If tourists live less than an hour’s drive from the sites they visit, are they tourists the Kitsap Peninsula Visitor and Convention Bureau should try to attract to those sites?
The Bureau’s announcement that Patricia Graf-Hoke is the new executive general manager included references to a focus on attracting local residents to events and sites in Kitsap County.
Since the Bureau receives public funds collected by a tax on hotel and motel lodging services within the county, and since those funds have ordinarily been used to attract overnight visitors, trying to attract local residents seems odd.
Local residents may look like tourists and spend like tourists at the places they visit, but they don’t ordinarily choose to spend the night in a motel rather than return home.
Rather than increasing the income earned by local lodging businesses and the revenue collected by the tax, public funds spent on attracting local residents would benefit whatever places those locals visit.
But there could be an important indirect benefit, if tourist-oriented events and activities attracted more local residents to an apparently enjoyable way to spend a few hours.
The more people there are in attendance, the more successful the event is likely to be — measuring success by the number of dollars earned from selling goods and services to those people.
If events are successful enough to be repeated in the future, they can hardly avoid attracting tourists from other areas. People seeking an entertaining diversion from everyday life tend to go where they see others having fun.
The same advertising that could attract tourists from out of the area would attract local residents, so the only additional effort and expense would be in disseminating the information locally.
Port Orchard could become a destination more often, if the merchants, nonprofit organizations, and city government figure out how to work with the Bureau in bringing people from the local area into town.
There are already successful events during the year, and, as “Cedar Cove Days” showed, there is an attractiveness to the old downtown that we who can see it every day don’t usually perceive.
It takes an event that is out of the ordinary for us to see the familiar in a new light.
Granted, Port Orchard may need to reassess its usual procedures for handling the traffic and crowds during festivals or similar events.
Attracting tourists by shutting out normal traffic and crowding out businesses that try to exist downtown throughout the year might just substitute sporadic periods of prosperity for a better everyday level of business activity.
Depending on public funding for shuttle buses and foot ferries rather than charging a reasonable fee for park-and-ride service is not always a viable option — especially when public funds are in decline.

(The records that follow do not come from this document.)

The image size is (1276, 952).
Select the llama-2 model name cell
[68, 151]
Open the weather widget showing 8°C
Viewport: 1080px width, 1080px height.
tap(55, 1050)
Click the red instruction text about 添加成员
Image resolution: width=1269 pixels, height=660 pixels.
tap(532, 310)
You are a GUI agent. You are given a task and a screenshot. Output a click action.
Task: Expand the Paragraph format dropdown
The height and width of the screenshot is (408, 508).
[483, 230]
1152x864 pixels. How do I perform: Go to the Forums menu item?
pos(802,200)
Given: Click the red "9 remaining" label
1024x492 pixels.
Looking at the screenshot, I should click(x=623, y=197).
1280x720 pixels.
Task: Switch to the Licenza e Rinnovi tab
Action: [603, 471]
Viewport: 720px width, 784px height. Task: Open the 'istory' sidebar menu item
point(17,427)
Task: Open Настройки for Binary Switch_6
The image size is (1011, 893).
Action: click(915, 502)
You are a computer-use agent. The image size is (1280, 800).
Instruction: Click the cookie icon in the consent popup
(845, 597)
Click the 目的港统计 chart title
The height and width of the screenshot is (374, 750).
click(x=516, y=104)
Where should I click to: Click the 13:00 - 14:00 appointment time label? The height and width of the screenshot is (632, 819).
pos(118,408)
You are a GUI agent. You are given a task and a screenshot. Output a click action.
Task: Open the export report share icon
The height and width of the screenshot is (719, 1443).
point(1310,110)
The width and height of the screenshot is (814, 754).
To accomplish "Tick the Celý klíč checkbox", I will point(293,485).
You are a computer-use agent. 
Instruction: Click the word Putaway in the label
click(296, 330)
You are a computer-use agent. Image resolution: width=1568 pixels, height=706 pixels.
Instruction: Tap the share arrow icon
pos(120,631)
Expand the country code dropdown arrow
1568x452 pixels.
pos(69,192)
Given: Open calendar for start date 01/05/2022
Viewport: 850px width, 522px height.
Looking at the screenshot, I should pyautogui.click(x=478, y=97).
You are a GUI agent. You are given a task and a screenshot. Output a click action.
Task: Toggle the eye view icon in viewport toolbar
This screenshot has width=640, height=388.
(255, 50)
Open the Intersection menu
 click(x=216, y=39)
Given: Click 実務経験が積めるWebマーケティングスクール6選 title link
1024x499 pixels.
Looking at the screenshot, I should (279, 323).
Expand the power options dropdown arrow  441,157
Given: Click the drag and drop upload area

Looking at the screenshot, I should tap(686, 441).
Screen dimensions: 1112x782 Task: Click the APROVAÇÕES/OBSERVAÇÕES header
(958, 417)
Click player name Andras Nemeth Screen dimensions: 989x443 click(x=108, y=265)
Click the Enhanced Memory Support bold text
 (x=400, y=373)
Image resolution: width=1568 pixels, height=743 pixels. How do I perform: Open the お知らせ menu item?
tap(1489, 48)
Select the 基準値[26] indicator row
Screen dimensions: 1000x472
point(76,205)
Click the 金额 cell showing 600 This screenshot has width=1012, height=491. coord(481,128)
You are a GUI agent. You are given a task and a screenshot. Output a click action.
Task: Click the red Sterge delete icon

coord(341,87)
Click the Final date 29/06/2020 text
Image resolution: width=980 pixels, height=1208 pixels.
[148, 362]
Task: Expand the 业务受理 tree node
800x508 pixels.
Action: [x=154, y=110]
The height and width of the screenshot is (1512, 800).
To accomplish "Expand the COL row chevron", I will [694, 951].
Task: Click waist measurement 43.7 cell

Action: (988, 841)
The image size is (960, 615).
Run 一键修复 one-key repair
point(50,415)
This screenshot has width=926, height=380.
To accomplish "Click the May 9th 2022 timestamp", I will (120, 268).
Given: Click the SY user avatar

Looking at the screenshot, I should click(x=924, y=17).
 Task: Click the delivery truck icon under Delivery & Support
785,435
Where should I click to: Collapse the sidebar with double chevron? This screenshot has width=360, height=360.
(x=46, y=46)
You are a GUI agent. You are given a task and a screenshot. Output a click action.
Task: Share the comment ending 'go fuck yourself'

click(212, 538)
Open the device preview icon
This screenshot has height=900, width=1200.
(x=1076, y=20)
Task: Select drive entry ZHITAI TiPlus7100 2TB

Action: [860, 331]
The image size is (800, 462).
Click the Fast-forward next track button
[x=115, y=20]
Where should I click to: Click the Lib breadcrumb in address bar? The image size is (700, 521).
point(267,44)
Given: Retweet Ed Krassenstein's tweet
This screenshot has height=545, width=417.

Convenient places to park privately owned vehicles and take a shuttle to various sites during a festival event are worth the price to most people.
Closing the main street through town may sometimes be unavoidable, but allowing local residents to drive past the festivities on that main street might be the best local advertising that can be had.
If local businesses are going to enjoy any revenue boost from occasional events that draw large numbers of people, at least some of their usual customers have to find it practical to get there.
For Port Orchard to become a frequent tourist destination, the special events that attract people from other places have to be used to introduce them to an area they may visit again just for the fun of it.
If they return, local businesses would benefit even when there is no special event to draw them here.
Easy to say, but hard to achieve. There have to be businesses that can offer them a reason to make a return visit.
Those businesses cannot survive solely on revenue from people who live outside Kitsap County — which brings us back to the need to attract local residents. too.
It seems odd to use the lodging tax revenue to attract locals, but it could be a better way to attract more non-local tourists.
Bob Meadows is Port Orchard resident.